SINGAPORE- A new global exchange and marketplace for high-quality carbon credits is set to launch in Singapore by the year-end, backed by banks DBS and Standard Chartered, Singapore Exchange and state investor Temasek Holdings, the companies said on Thursday.

Under increasing pressure to cut carbon emissions and lay out sustainability plans, firms need carbon credits to offset emissions they are unable to remove from their operations.

A global private sector task force on scaling up the voluntary carbon market said last year the market would need to grow 15-fold to around 2 billion tonnes of carbon credits a year by 2030, with new trading products needed to enable companies to meet goals set under the Paris climate agreement. 

Climate Impact X (CIX), the proposed Singapore-based exchange and marketplace, a joint venture between the four companies is set to launch by the end of 2021, executives told a news conference.

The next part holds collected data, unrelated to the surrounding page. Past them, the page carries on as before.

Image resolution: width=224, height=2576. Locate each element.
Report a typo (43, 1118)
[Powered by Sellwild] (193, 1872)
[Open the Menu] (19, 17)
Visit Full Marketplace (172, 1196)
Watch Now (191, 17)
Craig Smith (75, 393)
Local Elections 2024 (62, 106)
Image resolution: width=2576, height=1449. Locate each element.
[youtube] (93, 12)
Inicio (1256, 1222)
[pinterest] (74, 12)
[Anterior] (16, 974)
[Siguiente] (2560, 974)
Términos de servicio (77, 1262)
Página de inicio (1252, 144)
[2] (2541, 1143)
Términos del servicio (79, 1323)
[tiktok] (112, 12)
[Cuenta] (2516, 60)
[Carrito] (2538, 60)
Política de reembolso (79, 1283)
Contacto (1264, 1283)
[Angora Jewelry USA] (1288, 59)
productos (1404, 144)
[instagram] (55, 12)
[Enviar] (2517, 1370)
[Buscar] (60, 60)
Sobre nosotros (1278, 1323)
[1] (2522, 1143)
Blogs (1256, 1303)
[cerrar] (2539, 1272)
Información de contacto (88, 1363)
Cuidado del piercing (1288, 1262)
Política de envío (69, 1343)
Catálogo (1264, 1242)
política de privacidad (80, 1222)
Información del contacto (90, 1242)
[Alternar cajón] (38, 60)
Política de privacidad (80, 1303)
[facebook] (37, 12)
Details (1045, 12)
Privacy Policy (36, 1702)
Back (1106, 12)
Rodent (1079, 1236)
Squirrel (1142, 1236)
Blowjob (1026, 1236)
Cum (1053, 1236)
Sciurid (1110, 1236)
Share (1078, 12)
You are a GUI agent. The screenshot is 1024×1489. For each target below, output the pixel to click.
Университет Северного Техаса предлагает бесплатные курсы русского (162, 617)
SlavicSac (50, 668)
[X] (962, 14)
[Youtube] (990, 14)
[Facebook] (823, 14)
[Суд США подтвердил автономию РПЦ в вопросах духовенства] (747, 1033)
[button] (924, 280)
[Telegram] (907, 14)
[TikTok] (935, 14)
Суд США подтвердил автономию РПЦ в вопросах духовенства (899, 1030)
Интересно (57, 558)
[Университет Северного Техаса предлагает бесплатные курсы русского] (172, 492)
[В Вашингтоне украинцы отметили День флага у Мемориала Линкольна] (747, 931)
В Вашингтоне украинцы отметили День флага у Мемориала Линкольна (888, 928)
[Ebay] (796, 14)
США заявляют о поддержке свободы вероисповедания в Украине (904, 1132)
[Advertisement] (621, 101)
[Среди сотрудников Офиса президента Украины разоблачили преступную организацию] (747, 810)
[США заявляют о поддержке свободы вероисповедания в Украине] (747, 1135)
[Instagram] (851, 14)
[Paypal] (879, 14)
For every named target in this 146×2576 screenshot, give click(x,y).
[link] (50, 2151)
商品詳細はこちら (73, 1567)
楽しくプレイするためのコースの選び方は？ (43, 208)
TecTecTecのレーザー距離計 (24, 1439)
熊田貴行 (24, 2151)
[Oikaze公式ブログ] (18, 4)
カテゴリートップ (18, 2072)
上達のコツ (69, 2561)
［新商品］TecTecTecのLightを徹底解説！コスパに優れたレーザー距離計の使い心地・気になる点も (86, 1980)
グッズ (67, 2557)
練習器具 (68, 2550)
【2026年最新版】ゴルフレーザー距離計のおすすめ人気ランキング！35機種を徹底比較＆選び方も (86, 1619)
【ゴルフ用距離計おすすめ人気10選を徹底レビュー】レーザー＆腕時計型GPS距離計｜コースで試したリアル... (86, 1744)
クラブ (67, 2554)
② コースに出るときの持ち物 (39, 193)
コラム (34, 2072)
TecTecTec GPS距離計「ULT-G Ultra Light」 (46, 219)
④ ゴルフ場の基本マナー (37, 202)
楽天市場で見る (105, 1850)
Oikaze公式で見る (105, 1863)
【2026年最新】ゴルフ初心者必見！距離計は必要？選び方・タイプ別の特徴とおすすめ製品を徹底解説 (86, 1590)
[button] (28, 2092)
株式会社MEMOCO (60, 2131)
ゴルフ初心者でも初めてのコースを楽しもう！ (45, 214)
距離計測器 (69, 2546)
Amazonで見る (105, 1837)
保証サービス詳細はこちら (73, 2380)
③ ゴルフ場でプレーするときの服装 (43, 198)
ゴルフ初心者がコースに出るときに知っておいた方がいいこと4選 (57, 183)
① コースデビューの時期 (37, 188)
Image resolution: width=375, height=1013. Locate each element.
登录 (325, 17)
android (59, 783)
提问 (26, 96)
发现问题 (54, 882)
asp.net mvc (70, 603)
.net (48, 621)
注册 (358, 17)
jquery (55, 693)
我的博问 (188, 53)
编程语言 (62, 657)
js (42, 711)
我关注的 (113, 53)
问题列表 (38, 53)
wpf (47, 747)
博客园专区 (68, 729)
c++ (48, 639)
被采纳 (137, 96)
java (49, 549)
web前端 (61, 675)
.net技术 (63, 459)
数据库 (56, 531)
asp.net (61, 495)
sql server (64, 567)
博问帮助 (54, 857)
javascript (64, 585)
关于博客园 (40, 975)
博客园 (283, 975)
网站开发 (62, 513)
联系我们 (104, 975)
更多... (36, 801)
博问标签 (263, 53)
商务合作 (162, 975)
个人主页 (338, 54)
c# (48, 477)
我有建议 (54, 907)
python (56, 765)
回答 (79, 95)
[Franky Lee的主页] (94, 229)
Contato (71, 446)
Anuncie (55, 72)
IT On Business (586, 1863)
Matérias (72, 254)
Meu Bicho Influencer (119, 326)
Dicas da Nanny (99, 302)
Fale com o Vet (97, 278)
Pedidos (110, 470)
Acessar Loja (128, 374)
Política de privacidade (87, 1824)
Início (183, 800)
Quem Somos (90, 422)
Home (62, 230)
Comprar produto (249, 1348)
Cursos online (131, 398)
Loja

It aims to capitalise on Singapore's reputation as one of the world's leading financial and trading hubs, supported by a strong regulatory framework, Ravi Menon, managing director of the Monetary Authority of Singapore, told the news conference.

"CIX is a promising solution to the problem we face today of fragmented carbon credit markets characterised by thin liquidity and credits of questionable quality," he said.

CIX will leverage satellite monitoring and blockchain technology to boost transparency, integrity and the quality of carbon credits.

"While there are international markets, there would be a strong preference by participants to trade in markets located close to where the projects are based," Andrew Koscharsky, chief commercial officer at iSWitch, an electricity retailer in Singapore, told Reuters.

"This exchange will provide all parties with additional levels of transparency and liquidity," he said.

CIX's initial focus will be to catalyse the market for natural climate solutions, which involve protection and restoration of natural ecosystems such as forests, wetlands and mangroves.

Executives are hopeful that CIX's proximity to Southeast Asia, a fertile ground for nature-based solutions, will enable it and its partners to work with project developers to procure supplies of high quality carbon credits.

"The massive growth in net zero commitments and the massive growth in voluntary carbon requirements over the next decade mean there's going to be a huge multi billion dollar opportunity to create a trading asset class," said Piyush Gupta, CEO of DBS.

Critics of carbon offsets say they allow emitters to continue to release greenhouse gases. Proponents say offsets are useful even if the priority must be cutting emissions. 

The voluntary carbon offset market differs from compliance, or cap-and-trade schemes, enshrined in law, which set a finite carbon budget and allow emitters to trade allowances.